• _WORK INSTRUCTIONS_: A bare number is required: the count of lines in the material below that hold the word "Mercado".

• _EXERCISE DATA_:
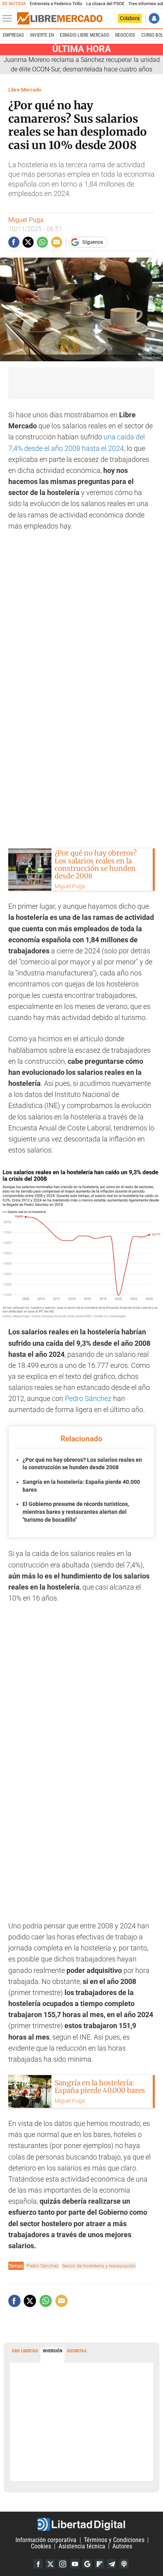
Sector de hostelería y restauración (99, 2266)
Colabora (130, 18)
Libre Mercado (24, 90)
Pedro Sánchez (88, 1399)
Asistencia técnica (82, 2546)
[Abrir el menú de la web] (9, 18)
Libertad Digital (81, 2524)
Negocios (125, 35)
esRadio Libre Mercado (84, 35)
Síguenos (92, 242)
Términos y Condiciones (114, 2540)
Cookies (41, 2546)
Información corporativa (45, 2540)
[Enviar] (42, 242)
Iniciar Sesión (154, 18)
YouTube (75, 2564)
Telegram (111, 2564)
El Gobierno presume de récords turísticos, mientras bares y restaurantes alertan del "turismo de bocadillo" (76, 1511)
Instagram (62, 2564)
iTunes (124, 2564)
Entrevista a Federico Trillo (56, 3)
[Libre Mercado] (60, 18)
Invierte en (42, 35)
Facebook (38, 2564)
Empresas (13, 35)
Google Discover (87, 2564)
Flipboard (99, 2564)
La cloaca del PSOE (105, 3)
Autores (122, 2546)
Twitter (50, 2564)
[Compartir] (13, 242)
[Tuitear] (28, 242)
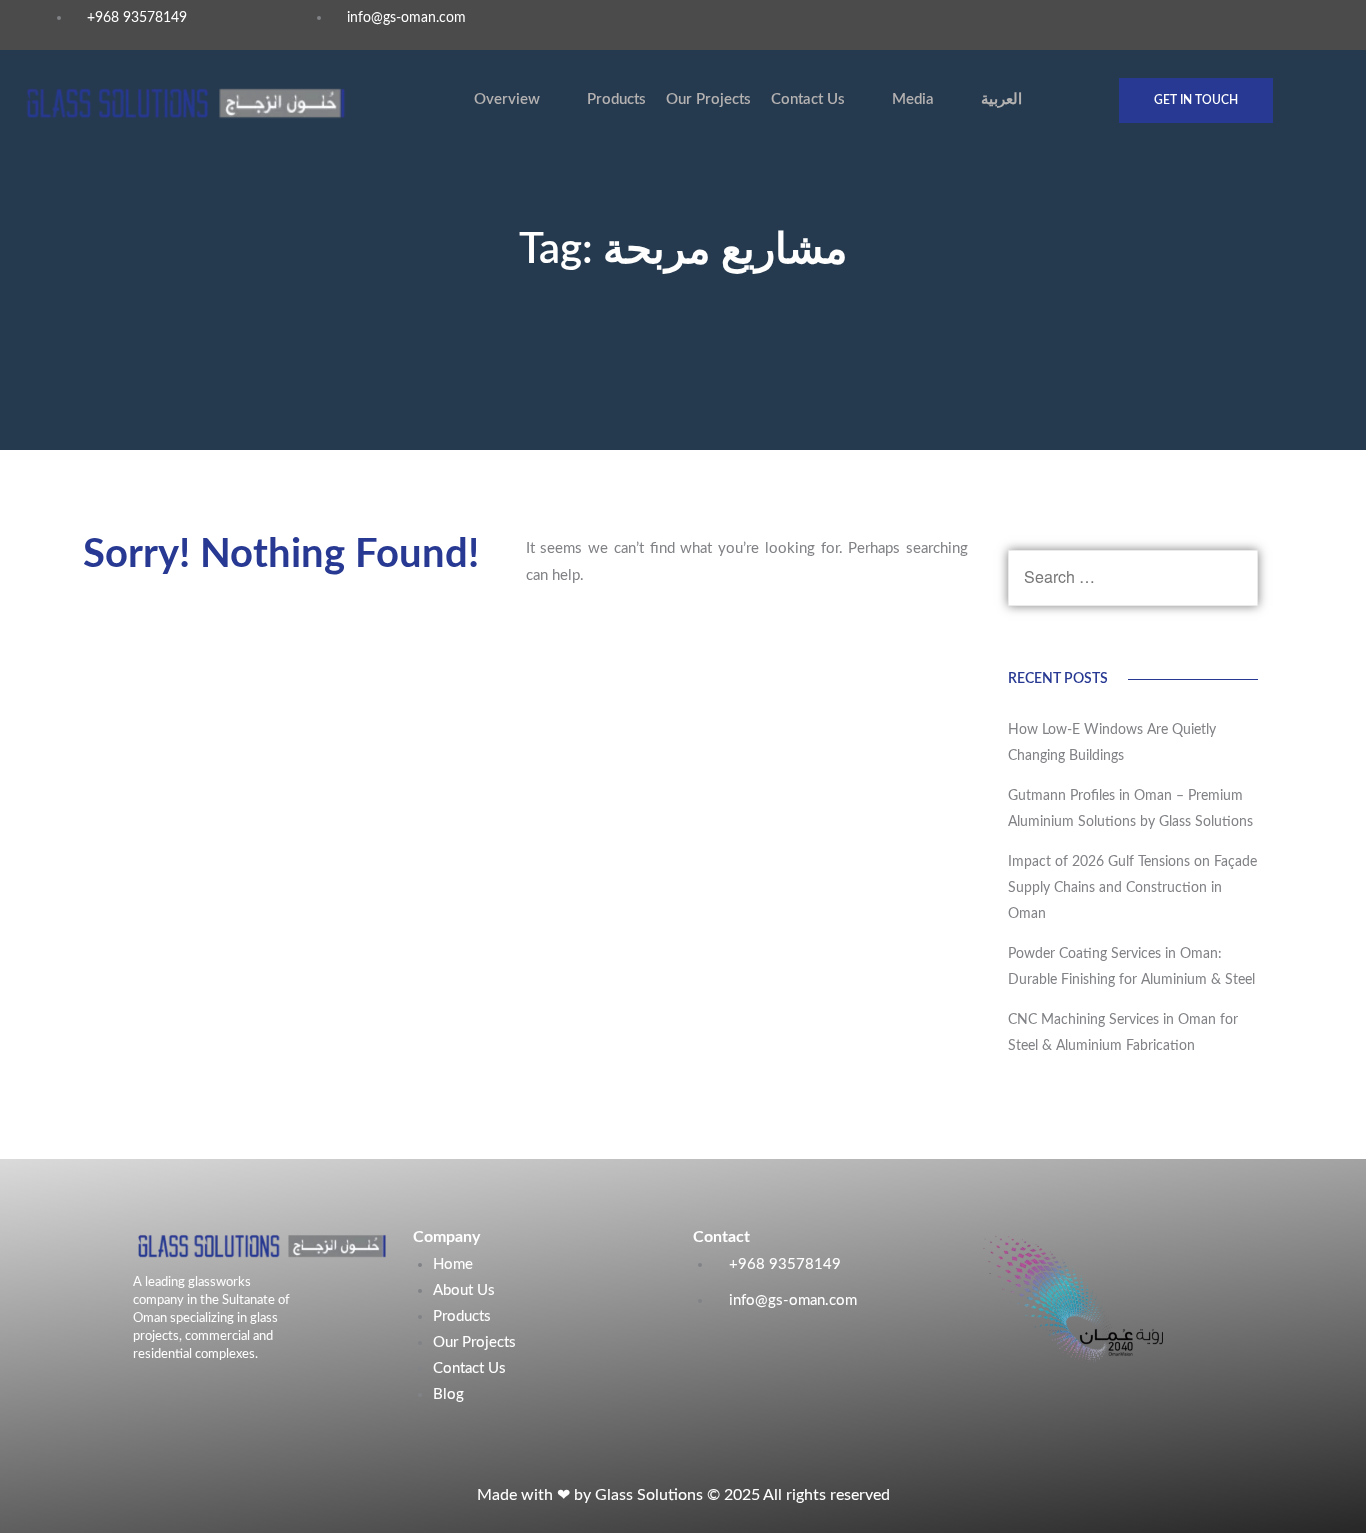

• _THE COMPLETED TASK_: 3